AGM2013: Research Update (Dr Siva Nair)

The third paper presented was a research update on treatment, given by Dr Krishnan Padmakumari Sivaraman Nair of the Royal Hallamshire Hospital, Sheffield. Dr Nair indicated that he tended to abbreviate his name to Dr Siva Nair.

He indicated that HSP affects 1.3 in 100,000. He has been reviewing papers published about HSP, and identified that he had found 356 papers published since 1971, 142 in the last 10 years, and only 11 relating to treatment.

The databases he listed were:
AMED, http://www.ebscohost.com/corporate-research/amed
EMBASE, http://www.embase.com
PsycINFO, http://www.apa.org/pubs/databases/psycinfo/index.aspx
BNI, http://www.library.nhs.uk/help/resource/bni
CINAHL, http://www.ebscohost.com/academic/cinahl-plus-with-full-text

Dr Nair then went on to describe three treatments: FES, Botox and Intrathecal Baclofen, focussing on the latter.

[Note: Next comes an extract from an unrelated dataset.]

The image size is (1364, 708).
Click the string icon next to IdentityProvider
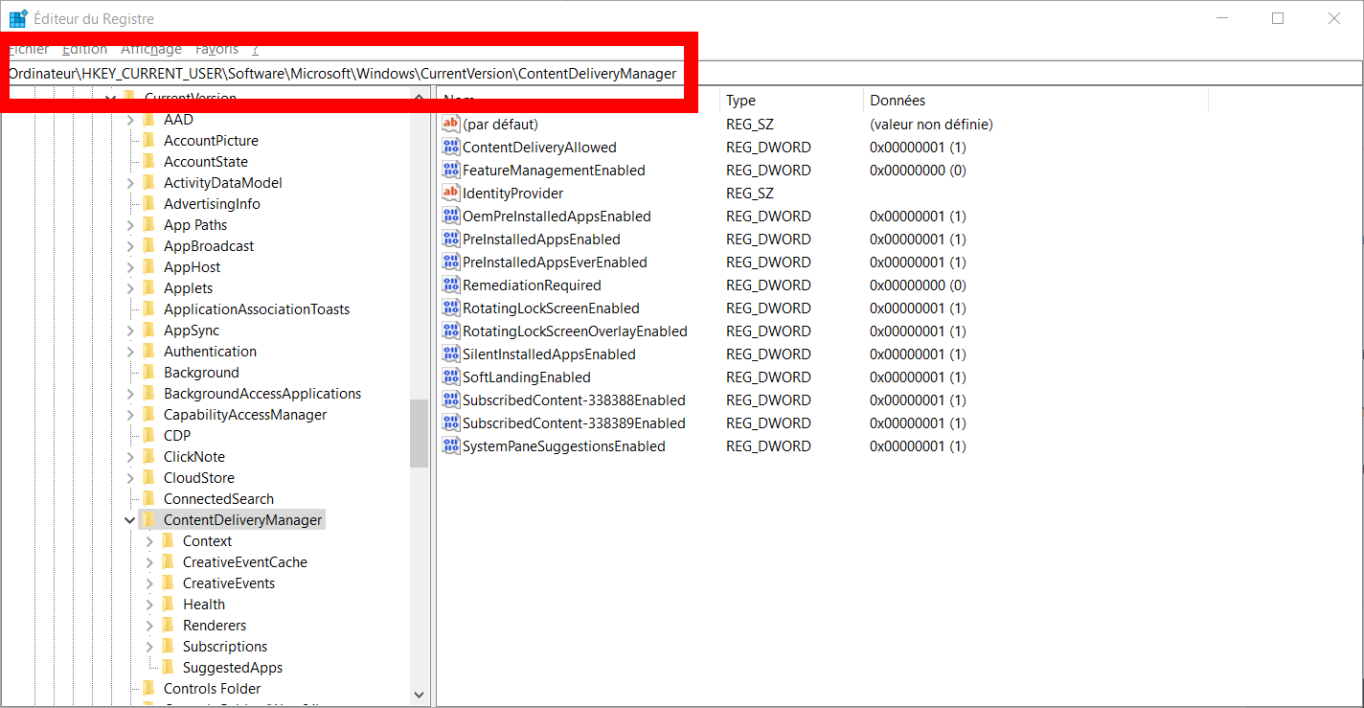tap(450, 194)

Intrathecal Baclofen uses a pump and tube to deliver the muscle relaxing drug directly to the spine. One of the main issues is that it is very easy for the pump to deliver too much or too little drug. As an option, it is not one to be considered lightly.

Dr Nair posed the question why were there so few papers on treatment? A comparison with MS (I think) shows that about half of the papers are to do with treatments.  One factor is that there are many groups who are actively influencing research there. He suggested that there was no reason why this couldn't be true for HSP as well. There were four strategies he suggested for getting involved;

1 - Participate in consultation events.
2 - Collaborate - get involved in research
3 - Control the research by selective funding
4 - Control the research by becoming a member of a steering committee.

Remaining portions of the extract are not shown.